Only the pictures should be dropped; every line of the data must come back exactly as written.

● **DATA FOR PROCESSING**

○ ○ ○ ○ ○

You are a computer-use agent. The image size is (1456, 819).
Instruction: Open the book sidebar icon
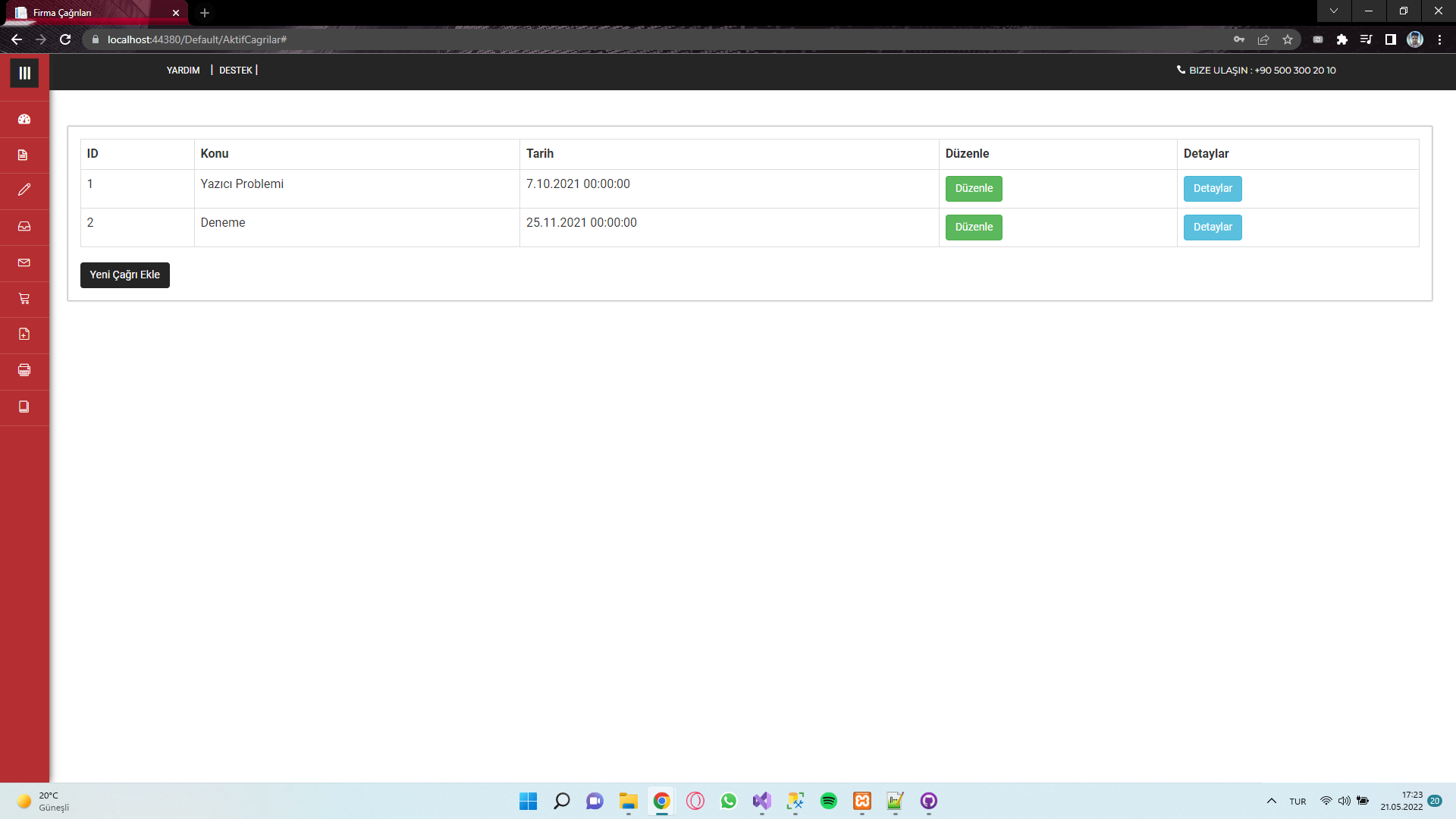pyautogui.click(x=24, y=406)
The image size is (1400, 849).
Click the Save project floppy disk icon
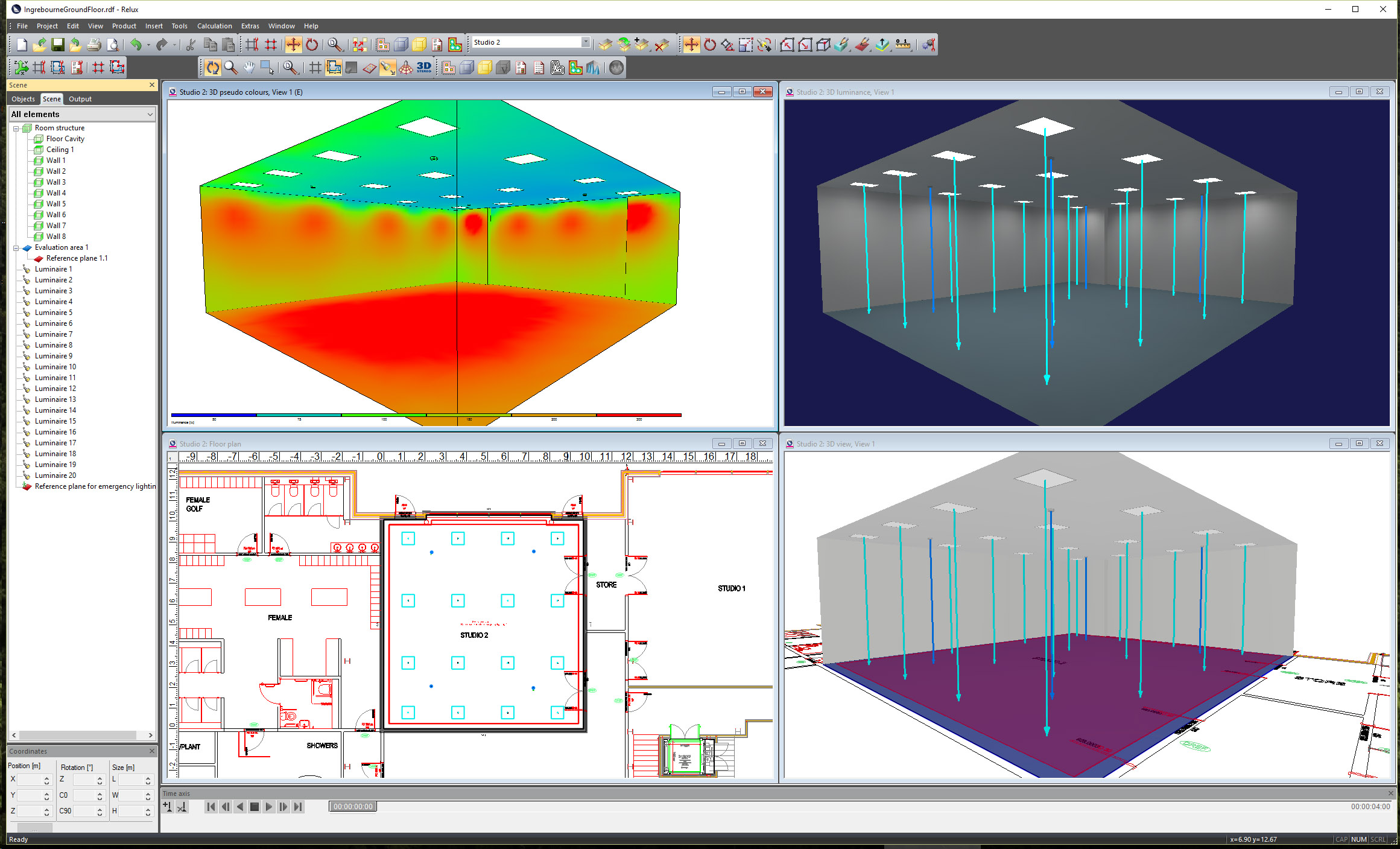point(57,45)
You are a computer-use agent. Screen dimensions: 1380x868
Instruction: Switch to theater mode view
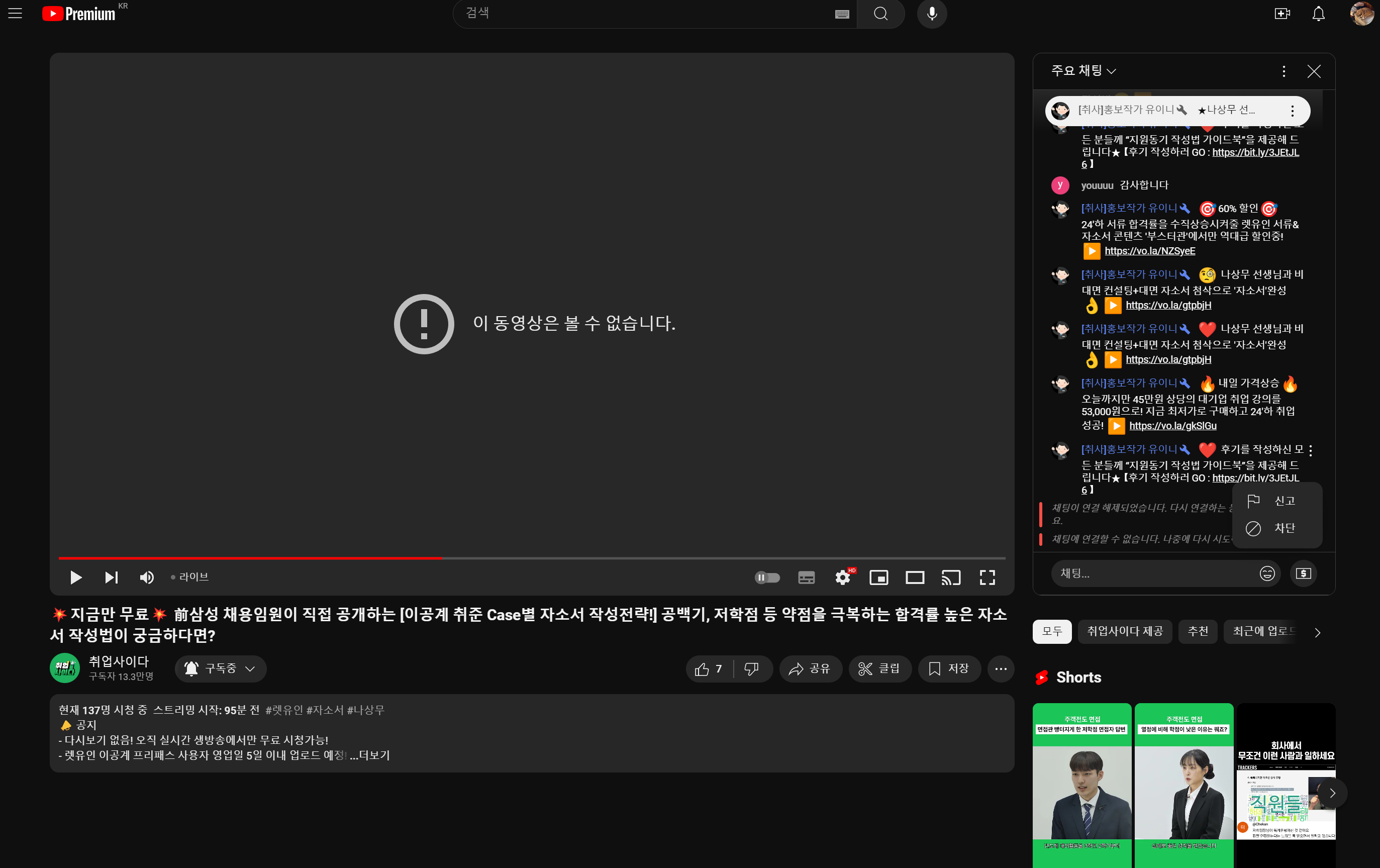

○ ○ ○ ○ ○

● **WRITTEN REPLY**
You are a computer-use agent. The image size is (1456, 819).
Instruction: Open the book sidebar icon
pyautogui.click(x=24, y=406)
The image size is (1400, 849).
Click the Save project floppy disk icon
point(57,45)
You are a computer-use agent. Screen dimensions: 1380x868
Instruction: Switch to theater mode view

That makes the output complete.